The idea behind Measure 110 is that it’s cruel, costly and inefficient to treat drug users as criminals. It can be as expensive to arrest and convict someone for misdemeanor drug possession as it is to provide treatment. Having a criminal record can make it harder for a recovering user to get housing, a job and a return to productive life.

This is a radical departure from the zero-tolerance policies on drug use the U.S. embraced from the 1970s until recently, when states started pursuing marijuana legalization and criminal justice reform. And it’s important to note that simply decriminalizing drug possession and individual use in Oregon will not resolve the other ills associated with the illegal drugs, namely the crime that some users engage in to pay for drugs and the gangs and violence involved in their production, distribution and sales.

California has gone further than many states in decriminalizing drug offenses. Voters here passed Proposition 36 in 2000, which allowed low-level drug offenders to choose treatment over jail. Proposition 47 in 2014 reduced penalties for simple drug possession. Yet even in California, the criminal justice system and the substance abuse treatment system are still deeply entwined.

To develop an entirely new model, Measure 110’s proponents looked to Portugal, which decriminalized drug use in 2001 as part of a national strategy to treat drug addiction as a public health issue. At the time, Portugal’s experiment was so shocking that the United Nations warned of penalties and some countries in the European Union threatened to close their borders. In the following years, drug overdose deaths and HIV infections dropped dramatically. Today, Portugal has one of the lowest rates of drug use in Europe.

Portugal — like Oregon — did not legalize hard drugs. Drug use is still forbidden, and it’s a crime to buy and sell drugs. When police in Portugal find someone with a small amount of drugs, officers issue a summons to appear before a regional Commission for the Dissuasion of Drug Addiction, which falls under the Ministry of Health.
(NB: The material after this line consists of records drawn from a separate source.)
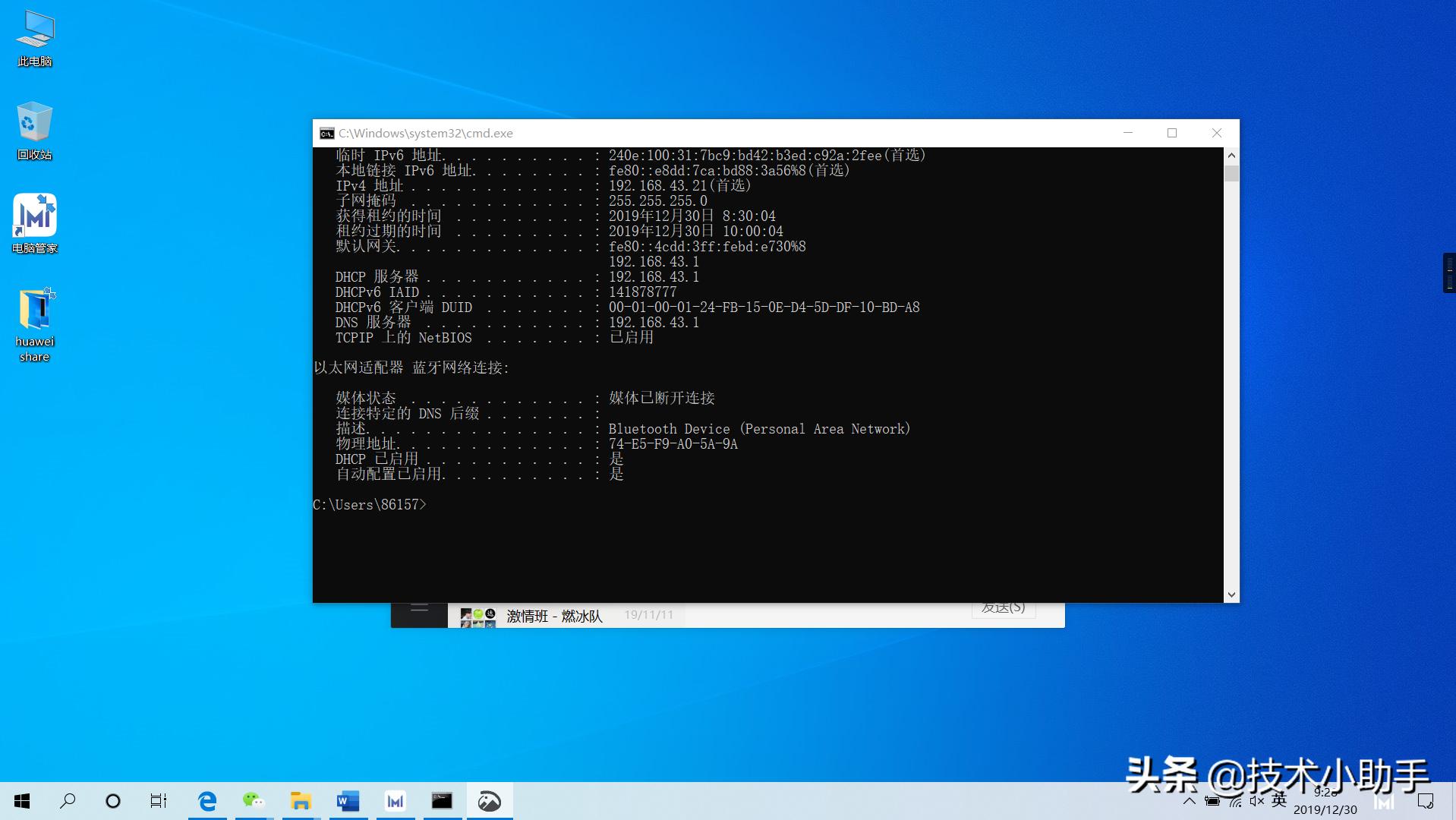1456x820 pixels.
Task: Switch to WeChat in the taskbar
Action: pyautogui.click(x=254, y=801)
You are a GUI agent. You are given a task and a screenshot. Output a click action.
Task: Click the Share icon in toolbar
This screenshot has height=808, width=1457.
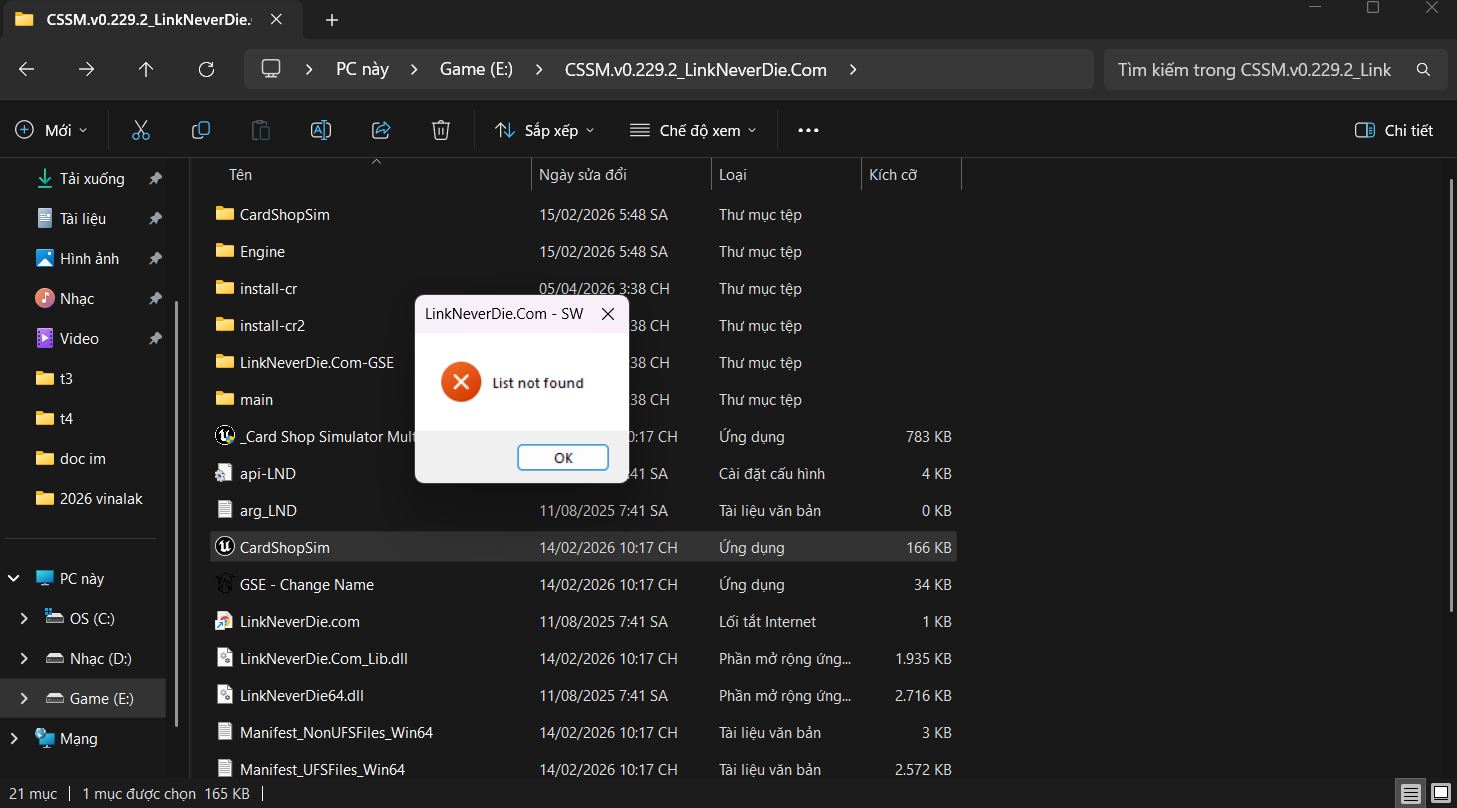pyautogui.click(x=381, y=130)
The commission can offer treatment and services to help the person stop using drugs. Treatment isn’t mandatory, although the commission can impose a fine or require community service if treatment is refused.

But here’s a critical difference between Portugal and present-day Oregon: Portugal invested a lot of money to develop a comprehensive healthcare approach to drug use. The nation offers free, readily available treatment and addiction services to anyone who wants them. That can include counseling, detox, residential recovery centers or methadone and other medications. The nation has also invested in harm-reduction programs, including needle exchanges and safe injection sites.

Oregon has among the highest rates of drug use in the country and its treatment services are among the least accessible. Measure 110 will help funding by redirecting marijuana tax revenue to pay for “addiction and recovery centers,” which would offer referrals to healthcare services, as Portugal’s dissuasion commission does, and make grants to existing treatment providers. But there’s real concern that, unless the Legislature ramps up funding, Oregon still won’t have enough recovery centers or community health providers who can treat addiction.

Law enforcement groups and some recovery experts opposed Measure 110, arguing that users in the throes of addiction are unable to make a rational decision to seek help. It’s often the arrest or the threat of jail, these critics argue, that pushes addicts into treatment and ultimately sobriety.

Other addiction experts disagree, contending that the U.S. is overly reliant on coercion as a route to drug treatment. If Oregon can develop a Portugal-like model that helps people manage their drug use safely until they’re ready to quit, coercion and threats may not be needed.

Voters in Oregon deserve credit for taking a leap of faith. But now the hard work begins. Oregon could become a proving ground for a more effective approach to a stubborn and destructive societal problem. After decades of the failed war on drugs, it’s worth trying something new.